Return only the number of lines in the records below where the string "computer" shows up.
BEGIN
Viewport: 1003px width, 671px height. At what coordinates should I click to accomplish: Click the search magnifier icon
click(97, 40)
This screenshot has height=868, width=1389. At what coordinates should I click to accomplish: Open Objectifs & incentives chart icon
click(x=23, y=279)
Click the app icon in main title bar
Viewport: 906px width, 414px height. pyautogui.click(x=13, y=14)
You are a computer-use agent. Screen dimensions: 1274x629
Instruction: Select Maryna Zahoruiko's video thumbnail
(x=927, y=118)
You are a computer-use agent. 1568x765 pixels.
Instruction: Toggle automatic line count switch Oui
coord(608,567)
END
BEGIN
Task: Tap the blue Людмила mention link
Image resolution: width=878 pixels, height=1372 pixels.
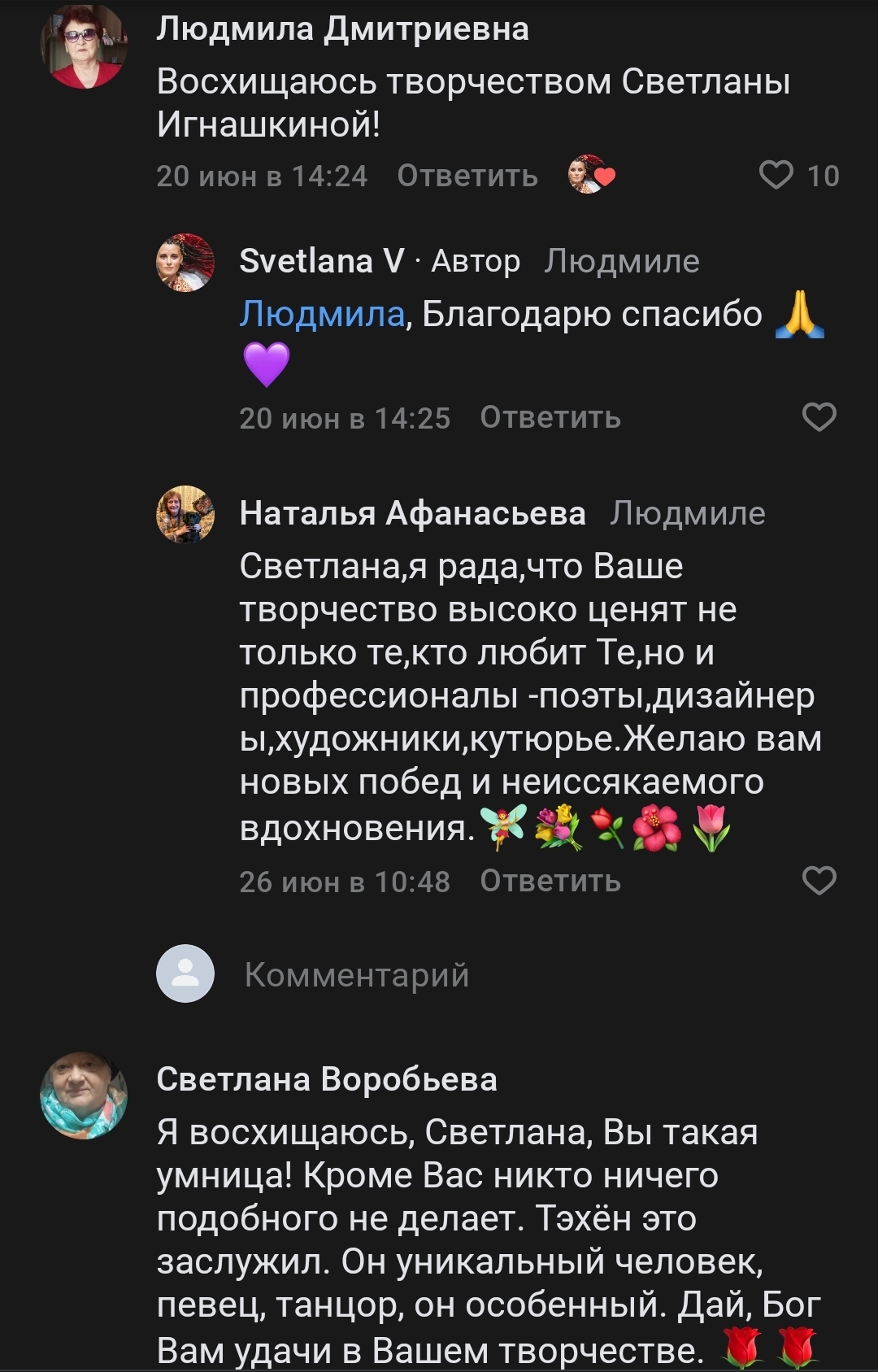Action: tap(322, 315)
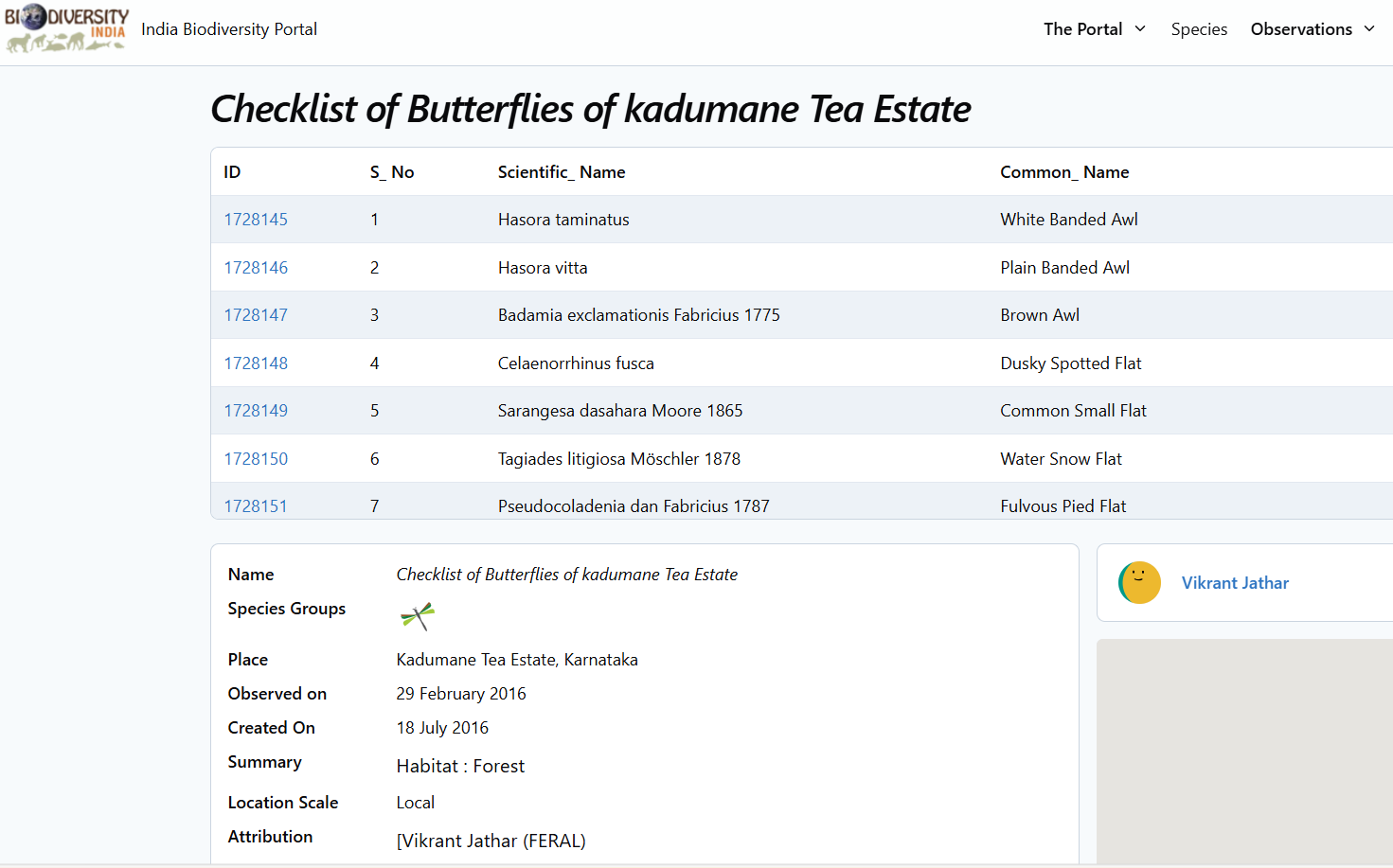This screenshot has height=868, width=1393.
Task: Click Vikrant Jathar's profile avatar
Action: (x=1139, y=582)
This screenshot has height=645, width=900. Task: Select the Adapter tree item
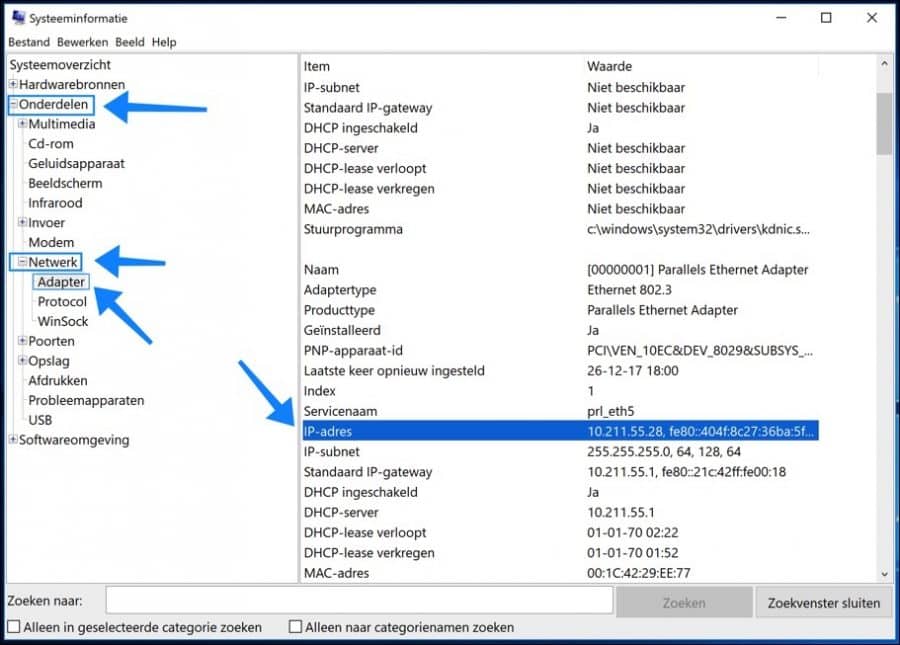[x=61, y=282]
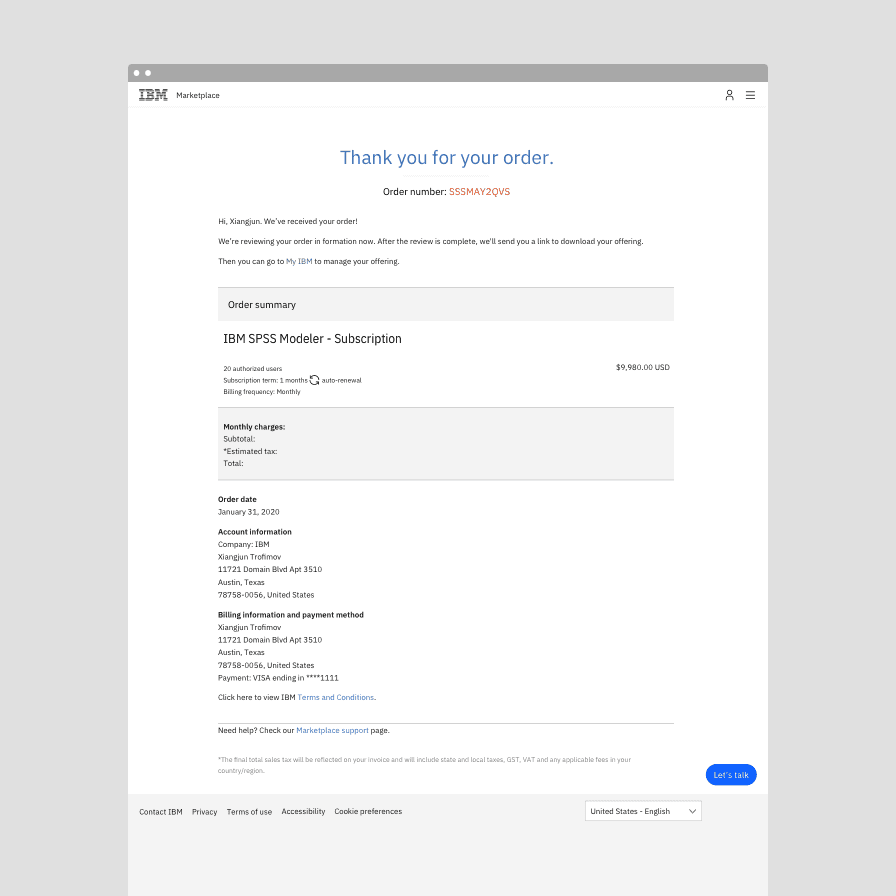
END
■ Solution: 2